Main Configuration Steps
To acquire the OAuth token from Oracle IDCS, you must first:
-
Sign in to the IDCS administration console using an administrator user name and password.
-
Create an OAuth client application with resource owner grant type and note its client ID and client secret.
-
Use the client ID and client secret to request an access token from the Oracle IDCS OAuth Service.
-
Include the access token in the appropriate HTTP header when you make the Oracle Cloud Infrastructure Process Automation REST API calls.
You can obtain an OAuth token in one of these ways:
-
Directly: Maintain Oracle IDCS app client information as part of your client (for example, a mobile app) and then directly invoke IDCS to obtain the OAuth token.
-
With an intermediate layer: The client ID and client secret are protected information and so the consumer (your web or mobile app) can make use of an intermediate layer (for example, a Relay Servlet) on the server that has safe access to the client ID and client secret. The intermediate layer can then fetch the IDCS token and relay it back to the consumer.
Create and Register a Client Application
Refer Configure a Confidential Application to Authenticate with OAuth.

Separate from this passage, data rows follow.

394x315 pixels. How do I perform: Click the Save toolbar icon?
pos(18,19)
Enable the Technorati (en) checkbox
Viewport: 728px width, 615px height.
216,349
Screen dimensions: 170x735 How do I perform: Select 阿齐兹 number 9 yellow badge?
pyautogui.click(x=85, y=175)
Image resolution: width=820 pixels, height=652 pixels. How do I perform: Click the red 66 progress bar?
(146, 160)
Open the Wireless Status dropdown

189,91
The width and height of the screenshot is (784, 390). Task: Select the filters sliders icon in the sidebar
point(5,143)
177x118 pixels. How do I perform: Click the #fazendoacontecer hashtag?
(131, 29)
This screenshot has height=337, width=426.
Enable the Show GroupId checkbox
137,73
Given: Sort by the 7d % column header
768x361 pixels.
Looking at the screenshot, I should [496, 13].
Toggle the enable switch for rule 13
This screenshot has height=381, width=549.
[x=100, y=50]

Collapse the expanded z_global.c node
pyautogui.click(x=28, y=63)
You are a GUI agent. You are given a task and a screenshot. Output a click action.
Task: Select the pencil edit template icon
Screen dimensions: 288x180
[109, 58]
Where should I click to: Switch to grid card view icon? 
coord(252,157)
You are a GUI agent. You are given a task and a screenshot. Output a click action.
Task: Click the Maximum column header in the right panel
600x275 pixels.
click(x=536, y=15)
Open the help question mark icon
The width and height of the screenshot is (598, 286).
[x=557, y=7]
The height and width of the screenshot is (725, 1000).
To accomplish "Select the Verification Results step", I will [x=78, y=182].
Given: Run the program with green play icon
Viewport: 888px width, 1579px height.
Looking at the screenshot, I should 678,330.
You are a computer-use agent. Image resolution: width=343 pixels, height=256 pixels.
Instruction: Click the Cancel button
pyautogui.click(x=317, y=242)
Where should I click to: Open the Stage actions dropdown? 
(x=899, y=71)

Generate OAuth Access Tokens Using Resource Owner Grant Flow
The following steps show how you can access a token using curl commands for development purposes. You can follow the same steps by using a REST client to fetch the token. In production scenarios, you can code a relay servlet to fetch the token using http client APIs.
Note:
IDCS also supports various other grant flows, and you can choose an appropriate type based on your use case. For more information please refer this linklink. The Oracle Cloud Infrastructure Process Automation REST APIs do not support Client Credentials and Device Code Grant Type grant flow, and they can be invoked only using an end user's token.-
Get Client ID and Client Secret from the IDCS Admin Console and note them.
-
Generate the OAuth access token.
-
Invoke the following REST API.
curl -L -X POST 'https://<IDCS_URL>/oauth2/v1/token '\ -H 'Authorization: Basic <BASE64(CLIENT_ID:CLIENT_SECRET)>'\ -H 'Content-Type: application/x-www-form-urlencoded; charset=utf-8'\ --data-urlencode 'scope=https://idcs-opa-ad5b91234567890.data.processautomation.oci.oc-test.com/process/v1'\--data-urlencode 'grant_type=password'\ --data-urlencode 'username=<ENTER_USERNAME>'\ --data-urlencode 'password=<ENTER_PASSWORD>' Example:curl -L -X POST 'https://idcs-84d41xyz1234567890.identity.c9dev2.oc9qadev.com/oauth2/v1/token'\ -H 'Authorization: Basic MDk4ZASDFGHJKL1234556788'\ -H 'Content-Type: application/x-www-form-urlencoded; charset=utf-8'\ --data-urlencode 'scope=https://idcs-opa-ad5b921234567890.data.processautomation.oci.oc-test.com/process/v1'\ --data-urlencode 'grant_type=password'\--data-urlencode 'username=<ENTER_USERNAME>'\ --data-urlencode 'password=<ENTER_PASSWORD>'Note:
- Encode the client ID and client secret in Base64 using the format = CLIENT_ID:CLIENT_SECRET and use it as the authorization header parameter.
- Ensure that the user name and password is the same as that of the Admin Console credentials and is passed as a form parameter.
- Ensure that the scope is the same URL as added in the client configuration of the IDCS client application.
-
Get the OAuth access token from the response.
-
-
Access REST API using the OAuth access token.
You can access REST APIs in the allowed scope by using the OAuth access token in the Authorization Bearer header.